I have a dataset similar to the following in R. Each subject has one row:
> ( fake = data.frame(id=c(1,2,3), x=c(42,61,50), event=c(0,0,1), followup=c(6,2,12)) )
id x event followup
1 1 42 0 6
2 2 61 0 2
3 3 50 1 12
I want to split the dataset into intervals defined by the observed event times:
id x event start.time stop.time
1 1 42 0 0 2
2 1 42 0 2 6
3 2 61 0 0 2
4 3 50 0 0 2
5 3 50 0 2 6
6 3 50 1 6 12
So each subject receives intervals for all event times that are shorter than his own followup time. Subject 3, who had the event at time 12, receives 0s for the earlier time intervals when he was still alive.
How should I do this?
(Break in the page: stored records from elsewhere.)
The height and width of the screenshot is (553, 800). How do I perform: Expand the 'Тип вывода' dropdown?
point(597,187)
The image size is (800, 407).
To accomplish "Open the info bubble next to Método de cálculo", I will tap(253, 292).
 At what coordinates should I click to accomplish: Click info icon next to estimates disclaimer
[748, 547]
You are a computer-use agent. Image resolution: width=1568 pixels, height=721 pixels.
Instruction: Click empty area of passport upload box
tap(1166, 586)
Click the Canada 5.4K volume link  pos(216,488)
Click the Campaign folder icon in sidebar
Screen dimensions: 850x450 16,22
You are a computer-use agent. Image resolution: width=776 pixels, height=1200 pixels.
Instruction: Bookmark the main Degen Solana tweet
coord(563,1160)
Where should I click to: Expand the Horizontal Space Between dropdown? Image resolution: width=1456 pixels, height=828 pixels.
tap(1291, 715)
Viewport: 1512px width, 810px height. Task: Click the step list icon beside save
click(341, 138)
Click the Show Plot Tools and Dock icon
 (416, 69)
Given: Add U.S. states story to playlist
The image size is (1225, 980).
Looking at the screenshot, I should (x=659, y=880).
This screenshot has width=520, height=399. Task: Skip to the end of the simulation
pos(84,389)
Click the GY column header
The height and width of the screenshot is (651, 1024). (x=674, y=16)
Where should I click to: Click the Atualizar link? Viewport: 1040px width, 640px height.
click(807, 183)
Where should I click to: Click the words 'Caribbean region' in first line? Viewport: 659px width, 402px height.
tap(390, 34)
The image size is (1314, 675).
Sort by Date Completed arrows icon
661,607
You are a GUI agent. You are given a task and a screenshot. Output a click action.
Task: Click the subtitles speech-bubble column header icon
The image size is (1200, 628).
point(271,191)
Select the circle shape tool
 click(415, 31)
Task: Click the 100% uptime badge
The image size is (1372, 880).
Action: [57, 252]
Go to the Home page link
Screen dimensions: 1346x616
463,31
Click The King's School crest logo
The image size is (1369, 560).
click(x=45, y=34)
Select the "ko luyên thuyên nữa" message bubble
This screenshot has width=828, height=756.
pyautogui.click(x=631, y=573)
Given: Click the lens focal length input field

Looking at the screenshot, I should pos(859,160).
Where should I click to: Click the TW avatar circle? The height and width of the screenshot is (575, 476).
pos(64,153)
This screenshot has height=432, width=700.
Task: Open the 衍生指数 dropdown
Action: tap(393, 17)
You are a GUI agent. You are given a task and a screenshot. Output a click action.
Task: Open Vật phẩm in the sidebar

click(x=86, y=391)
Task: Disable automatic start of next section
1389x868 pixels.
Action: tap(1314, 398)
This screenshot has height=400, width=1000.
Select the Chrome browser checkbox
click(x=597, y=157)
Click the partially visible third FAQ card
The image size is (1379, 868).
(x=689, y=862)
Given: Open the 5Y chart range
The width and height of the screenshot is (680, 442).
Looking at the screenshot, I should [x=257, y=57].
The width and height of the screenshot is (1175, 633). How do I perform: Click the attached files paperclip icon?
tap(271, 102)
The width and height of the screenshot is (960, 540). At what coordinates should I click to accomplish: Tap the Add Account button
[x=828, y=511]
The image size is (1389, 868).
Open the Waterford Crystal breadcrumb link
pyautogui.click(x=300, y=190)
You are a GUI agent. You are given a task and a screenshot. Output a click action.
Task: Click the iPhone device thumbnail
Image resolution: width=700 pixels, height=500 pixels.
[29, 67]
The actual dataset has about 20,000 rows and 900 unique event times.
The conditions are not very clear.
res <- do.call(rbind, lapply(split(fake, fake$id), function(x) {
x1 <- x$followup
indx <- cumsum(seq(0, 6, by = 2))
indx1 <- indx[1:which(indx == x1)]
indx2 <- rep(indx1, each = 2)
indx3 <- indx2[-c(1, length(indx2))]
x2 <- do.call(rbind, lapply(split(indx3, (seq_along(indx3) - 1)%/%2 + 1), function(y) data.frame(id = x$id,
x = x$x, event = x$event, start.time = y[1], stop.time = y[2])))
if (all(!(!x2$event)))
x2$event[-length(x2$event)] <- 0
x2
}))
row.names(res) <- 1:nrow(res)
res
# id x event start.time stop.time
#1 1 42 0 0 2
#2 1 42 0 2 6
#3 2 61 0 0 2
#4 3 50 0 0 2
#5 3 50 0 2 6
#6 3 50 1 6 12